Update: As pointed out by MikeM in comments on my other blog, I got the numbers wrong for forcings in watts per square meter. Sorry! Here’s the chart from IPCC AR5–I’ll update numbers and text below and adjust the text accordingly. Let me know if I missed anything.
There are those who label opponents of the climate consensus as climate ‘deniers’ and some of those who do go out of their way to make sure that the term is as loaded as possible. When asked what it is these ‘deniers’ deny, the explanation varies, but usually boils down to ‘you don’t agree with our policy proposals so you must be denying climate science.’ If it hasn’t already, the conversation quickly breaks down when these climate activists are informed that ‘non-sequitur’ actually has a meaning.
As a non-scientist lukewarmer, I cheerfully accept the bulk of the science regarding climate change. I have no problems with the greenhouse effect, radiative transfer, the possibility of the amplification of warming caused by human effects, etc. Although what I see and read leads me to the belief that atmospheric sensitivity is at the low end of the IPCC’s 1.5C -4.5C range, it wouldn’t bring me to the point of existential crisis to find out I am wrong.
When Al Gore said ‘the planet has a fever,’ he introduced a medical metaphor that has persisted since he said it. Activists often say ‘If a doctor tells you you have cancer you normally accept it–even if you get a second opinion, it’s from another doctor.’
Although I think we should talk about climate change as complex interactions between various elements of the atmospheric and hydrological cycle, if you want to reduce it to a medical metaphor, I guess I can live with that. But it’s pretty clear that instead of talking about a fever, cancer or another favorite, heart disease, we should class human-caused climate change as a chronic condition along the lines of obesity, diabetes or alcoholism. Excess CO2 has led to a physical condition that we will have to manage or suffer serious (but not fatal) consequences.

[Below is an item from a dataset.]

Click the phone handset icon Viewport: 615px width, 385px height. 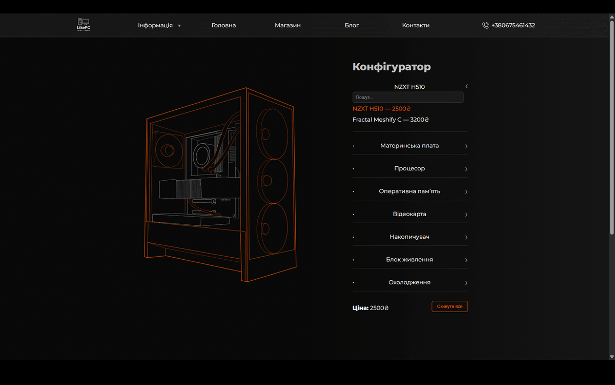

But whatever. I accept the diagnosis. The climate has warmed and we are most probably a significant cause of this warming.
As a Lukewarmer my issues with the consensus are not about the science. Rather, I don’t agree with most of what is prescribed as a cure. Cap and Trade seems like a bad joke, REDD seems like a scam. Flying 44,000 people to Paris to talk about climate change partially due to air travel seems out of a Monty Python sketch.
Worst of all is the monomaniacal focus on CO2 emissions. These emissions constitute only one-third of human effects on the climate, yet that is the only thing that gets looked at, measured and combatted. Methane is actually a significant contributor to human influences, but it is rarely mentioned. Usually it is combined with CO2 to provide a larger total called ‘CO2 equivalents,’ then ushered quickly off stage so we can get back to the exciting conversations about sequestering CO2 underground and other megaprojects.
But, rice paddies aside, methane is easier to fight. We know where it’s coming from and we know how to stop it. Why is nobody making a fuss about it?
Similarly, black carbon causes about one-third as much as CO2 of human influences on the climate, yet it is ignored. Deforestation causes about 17% of our influence but is left out of the conversation.
Enter ‘Fast Mitigation,’ a new strategy to eliminate SLCPs (Short-Lived Climate Pollutants) including methane, black carbon, hydrofluourocarbons and tropospheric ozone. All of these factors are subject to human mitigation with existing technology and would have a dramatic effect on climate change. If implemented now, they could reduce temperatures by 0.5C by 2050, all else being equal.
The reaction of climate activists to Fast Mitigation is telling–they have derided it and sought to deligitimize those who advocate it, inventing terms like ‘mitigation skeptic’ the better to marginalize the views and viewholders.
However, combined with current efforts to get coal out of the power generation business, reversal of deforestation and the continued growth of renewables at a market-based pace, it seems like it would be easier to chart a strategy aimed at the 70% of human-influences on climate change that are not related to CO2 emissions in a manner that is both easier and cheaper.
Call it Fast Mitigation Plus. It doesn’t mean we have to abandon efforts to reduce CO2 emissions. It just means we broaden our focus to include all human influences, not just the one that is most expensive to fix, which is also the one we don’t really know how to fix.
Call it treating the patient, not the symptom.